TASK REQUIREMENTS –
In the records below, find every line that contains "sidebar" and list it.

(Saved data entries)
BEGIN

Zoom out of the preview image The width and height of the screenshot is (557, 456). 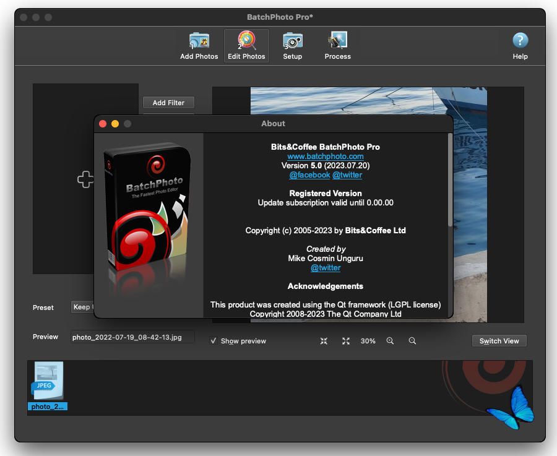click(412, 341)
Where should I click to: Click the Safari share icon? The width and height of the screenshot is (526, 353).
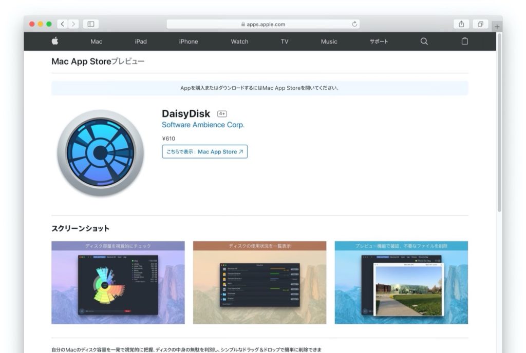click(x=461, y=24)
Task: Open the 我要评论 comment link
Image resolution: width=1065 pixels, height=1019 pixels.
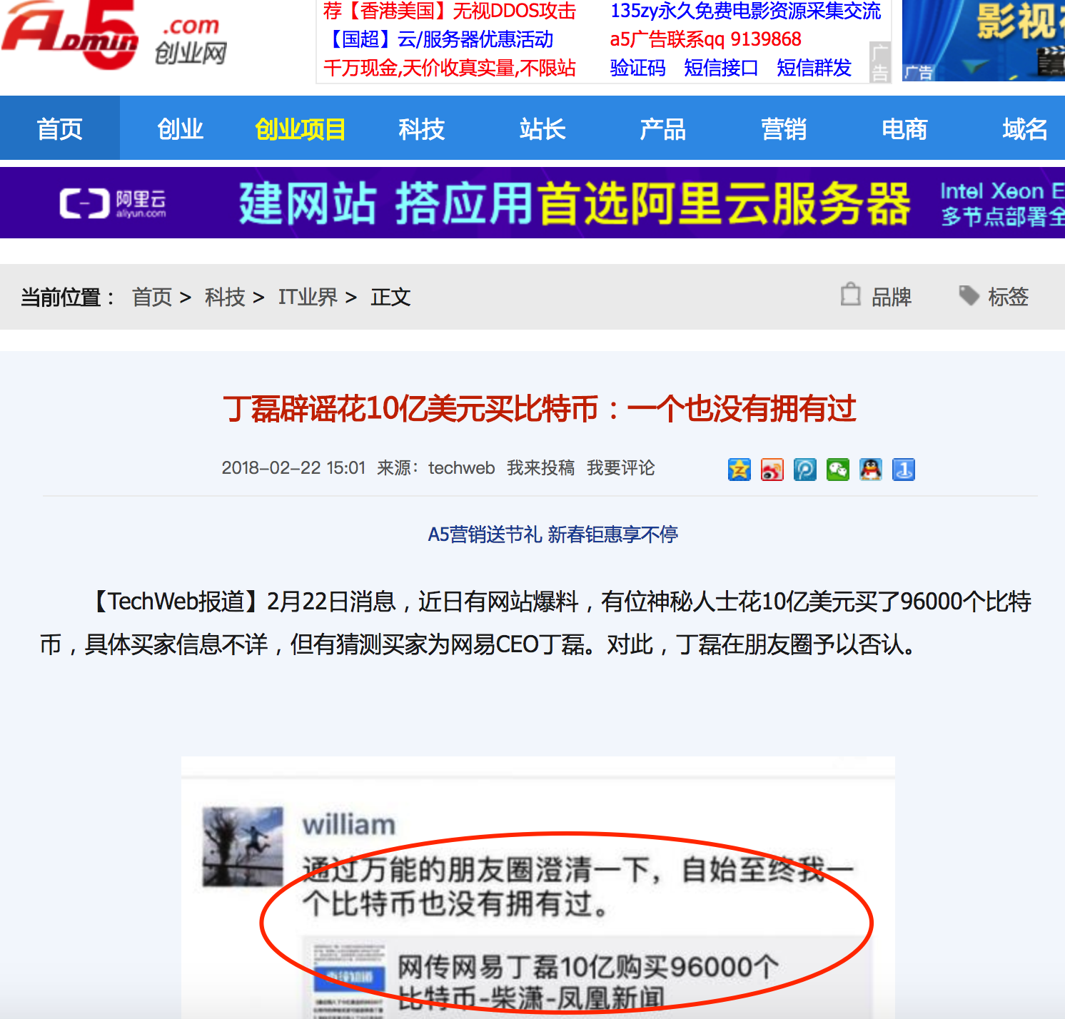Action: (620, 468)
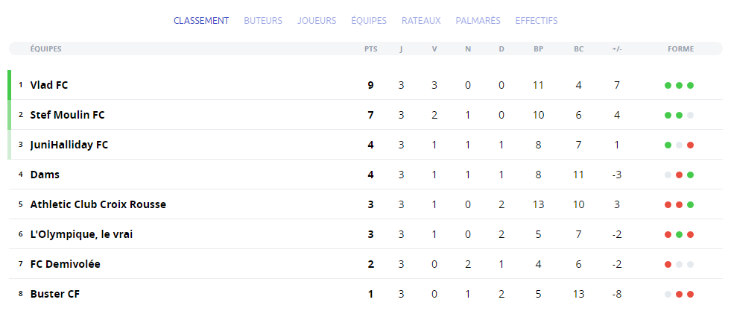Click Dams' green form dot

(x=691, y=175)

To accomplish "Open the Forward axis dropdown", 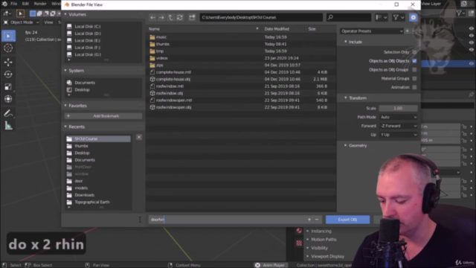I will pyautogui.click(x=399, y=126).
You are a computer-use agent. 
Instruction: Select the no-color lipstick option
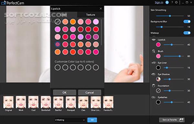pos(58,22)
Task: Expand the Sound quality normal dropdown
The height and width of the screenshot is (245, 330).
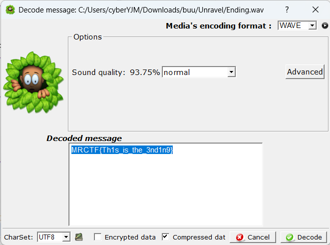Action: pos(199,72)
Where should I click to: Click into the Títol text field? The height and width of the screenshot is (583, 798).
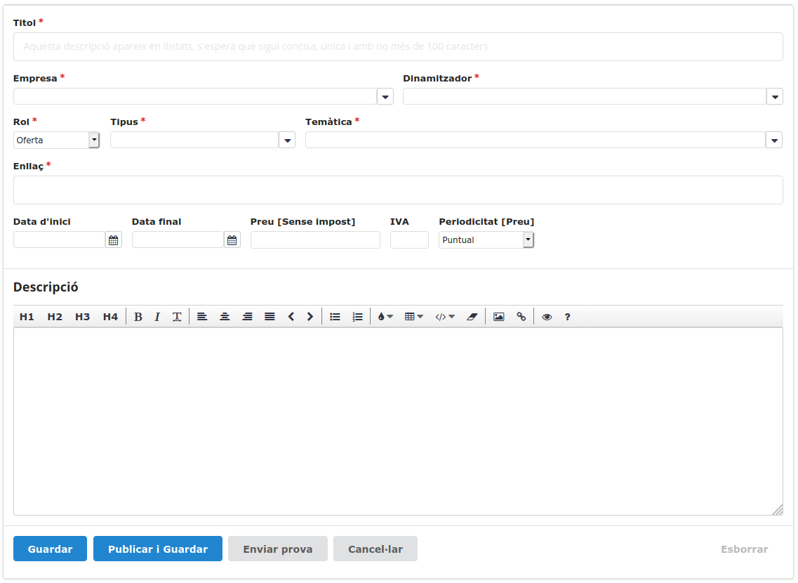398,47
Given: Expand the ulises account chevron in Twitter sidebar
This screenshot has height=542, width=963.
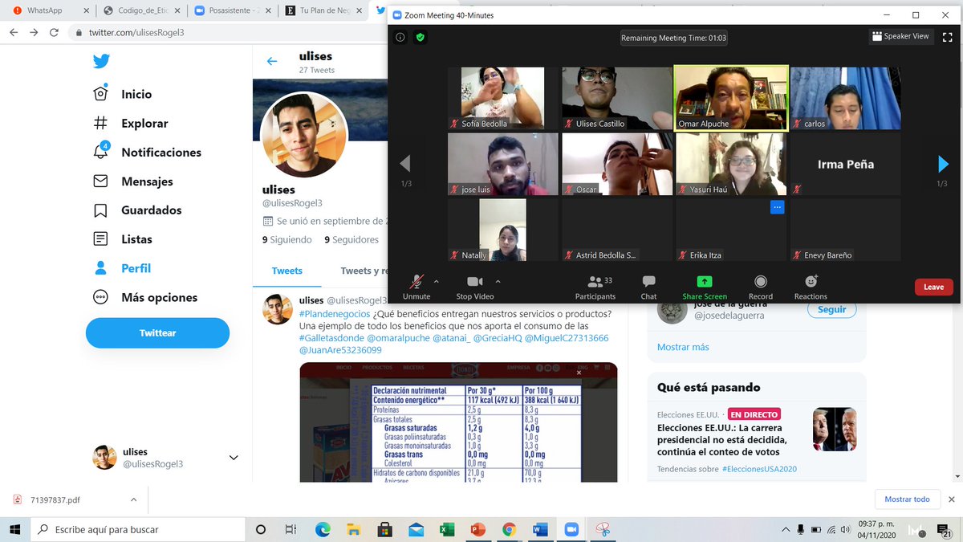Looking at the screenshot, I should pyautogui.click(x=233, y=457).
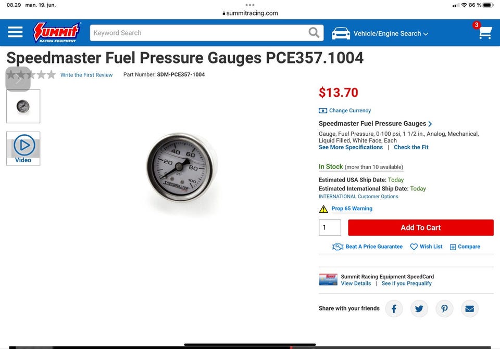The image size is (500, 349).
Task: Share on Facebook
Action: click(394, 308)
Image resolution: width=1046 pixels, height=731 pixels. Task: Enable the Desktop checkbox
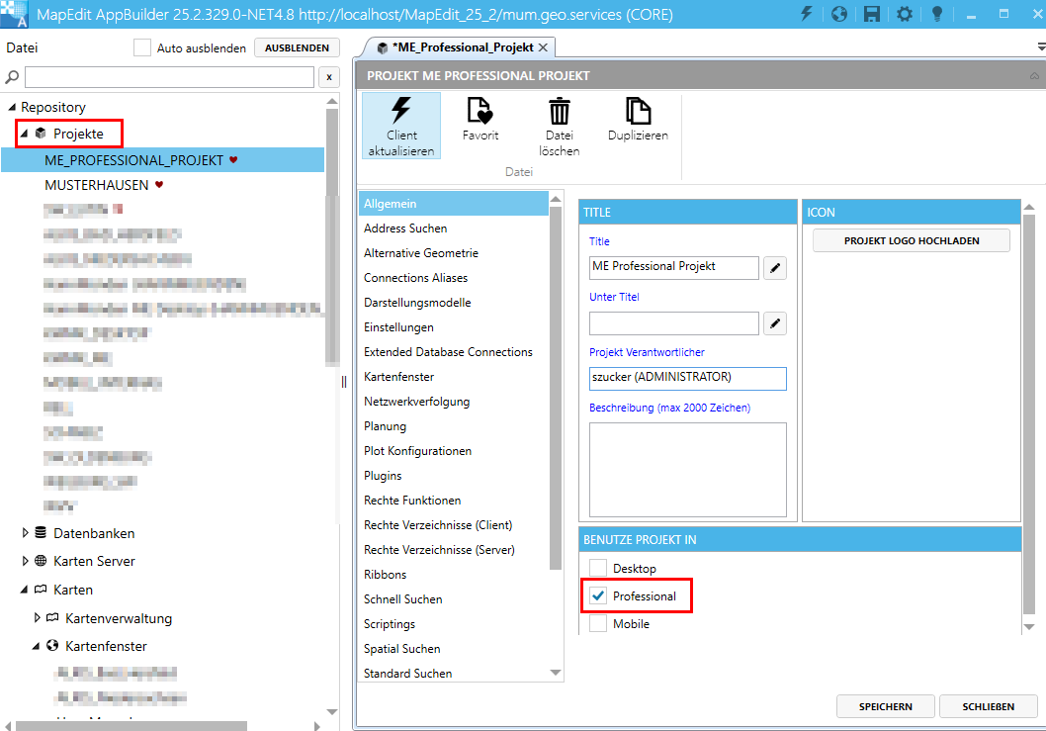[598, 569]
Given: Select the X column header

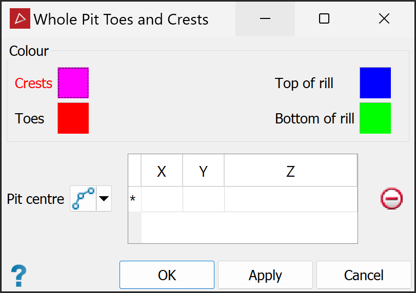Looking at the screenshot, I should point(162,172).
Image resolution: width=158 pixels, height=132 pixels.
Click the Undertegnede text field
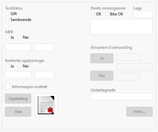pos(122,96)
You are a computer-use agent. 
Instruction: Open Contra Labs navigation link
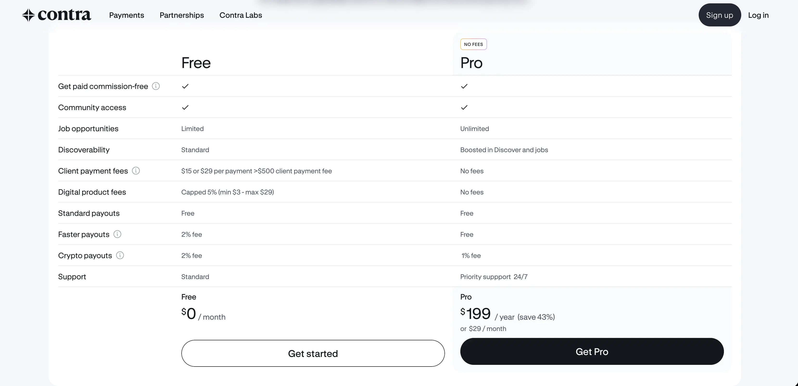pos(241,15)
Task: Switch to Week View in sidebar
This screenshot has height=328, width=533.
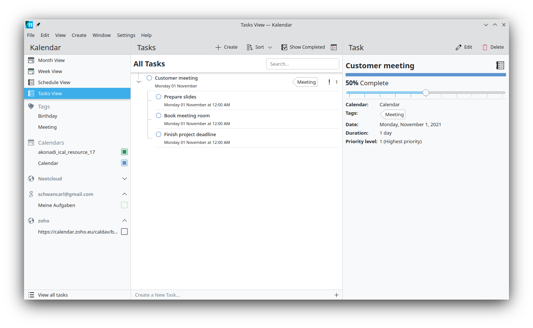Action: [50, 71]
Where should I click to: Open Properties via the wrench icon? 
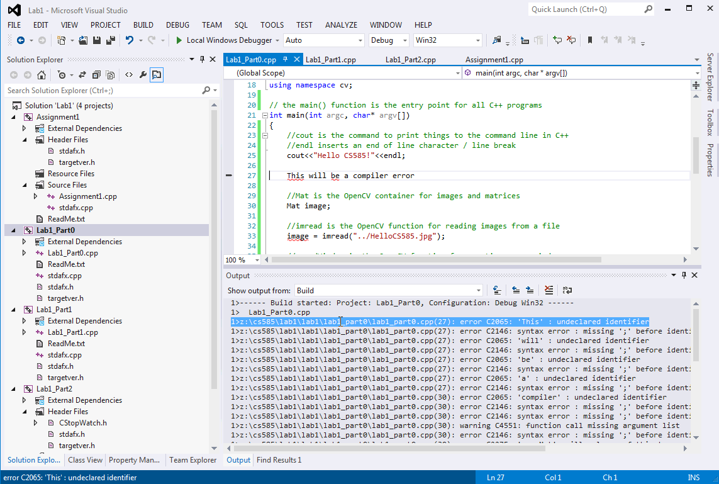tap(143, 74)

END

RESULT OF THIS TASK –
Given: Expand the ulises account chevron in Twitter sidebar
Task: Switch to Week View in sidebar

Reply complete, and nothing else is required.